Avoiding this trap, Lucy Bell is fantastic from start to finish and plays the role of Honour, and the many life stages she must seemingly represent within this 90 minute play, with precision. Her dialogue is never presented as a lecture, her emotional arc ranges appropriately from devotion to bewilderment, to anger, to acceptance and more. Bell crafts every moment she is on stage with restraint, allowing the audience to feel so deeply for her character throughout.


Similarly, Huw Higginson’s skill and experience absolutely come into play as he turns a rather unlikeable George into a character that you cannot simply dismiss from the beginning…you believe that he may be able to make things right, you want to believe in him because Higginson has made you like him, even if you were trying not to.


Kate Champion’s direction perhaps misguided me the most. Desperately wanting to like the show, I kept trying to re-enter the storyline, but the consistent use of blackouts just kept making me drop away again - they were so unnecessary and so distracting to the overall flow of the story. Some simple choreography, having them each move about the apartment, or a lighting change, or even just some nice blue lighting as they once again moved the same 3 furniture pieces around the space…anything, would have made the show more interesting. Champion is far from the only director using this technique at the moment and whilst it certainly has its place, again, amongst the creativity being shown on our stages at the moment, a simple ‘lights on, lights off’ approach per scene is no longer exciting or challenging enough.


What I did appreciate of Champion’s direction was the clever subtlety she expertly weaved through conversations that, in the hand’s of a lesser director, would have been shouty or angsty to the point of overkill. Here, Champion has instead instructed the delivery of these lines to be refined and restrained and allows for the dialogue to roll through instead.


Ultimately, my biggest qualm with the show was just that it was so predictable. At the conclusion of George’s monologue, Claudia enters, and truly, I would be surprised if anyone in the audience at this point had not worked out the story that would unfold for the next 90 minutes. Add to it that the structure of the performance did not change either (see black out comment above), the show quickly felt repetitive as we inched our way closer to the crux of the storyline…that we saw coming from the beginning.

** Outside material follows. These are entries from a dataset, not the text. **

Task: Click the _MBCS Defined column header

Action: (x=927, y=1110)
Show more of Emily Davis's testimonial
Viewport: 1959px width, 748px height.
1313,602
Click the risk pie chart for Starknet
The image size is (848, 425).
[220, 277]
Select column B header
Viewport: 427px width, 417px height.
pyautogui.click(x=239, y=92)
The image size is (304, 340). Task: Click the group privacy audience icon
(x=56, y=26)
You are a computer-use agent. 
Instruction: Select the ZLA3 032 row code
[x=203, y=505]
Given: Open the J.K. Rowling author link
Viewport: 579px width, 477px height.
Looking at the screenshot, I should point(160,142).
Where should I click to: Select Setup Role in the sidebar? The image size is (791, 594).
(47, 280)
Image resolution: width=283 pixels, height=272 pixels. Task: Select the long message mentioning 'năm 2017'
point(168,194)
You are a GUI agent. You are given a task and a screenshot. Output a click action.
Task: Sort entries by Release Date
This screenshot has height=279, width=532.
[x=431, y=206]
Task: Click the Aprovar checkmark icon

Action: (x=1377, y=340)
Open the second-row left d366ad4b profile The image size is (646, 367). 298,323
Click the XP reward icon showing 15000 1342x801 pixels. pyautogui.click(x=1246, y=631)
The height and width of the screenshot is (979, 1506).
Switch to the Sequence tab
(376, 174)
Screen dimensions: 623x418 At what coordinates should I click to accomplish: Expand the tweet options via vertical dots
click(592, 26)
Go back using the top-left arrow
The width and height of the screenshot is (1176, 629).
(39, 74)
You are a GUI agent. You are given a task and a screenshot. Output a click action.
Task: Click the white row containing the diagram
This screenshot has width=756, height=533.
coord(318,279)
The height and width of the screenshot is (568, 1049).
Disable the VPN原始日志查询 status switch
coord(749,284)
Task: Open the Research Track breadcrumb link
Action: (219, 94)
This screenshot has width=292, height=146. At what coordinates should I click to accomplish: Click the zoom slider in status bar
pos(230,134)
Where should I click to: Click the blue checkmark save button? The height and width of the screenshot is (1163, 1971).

I am a really big lover of the Ensemble theatre - the intimacy of the space, the different programming from the other Sydney theatres and a commitment to playwrights and story lines that they know that their audience will enjoy, the history of the space and the community feeling of creatives within it. I have been going to the Ensemble since I was in early high school and have seen some absolutely stand out pieces there, shows that have stayed with me for years - Bombshells being one of them. This one, didn’t do it for me.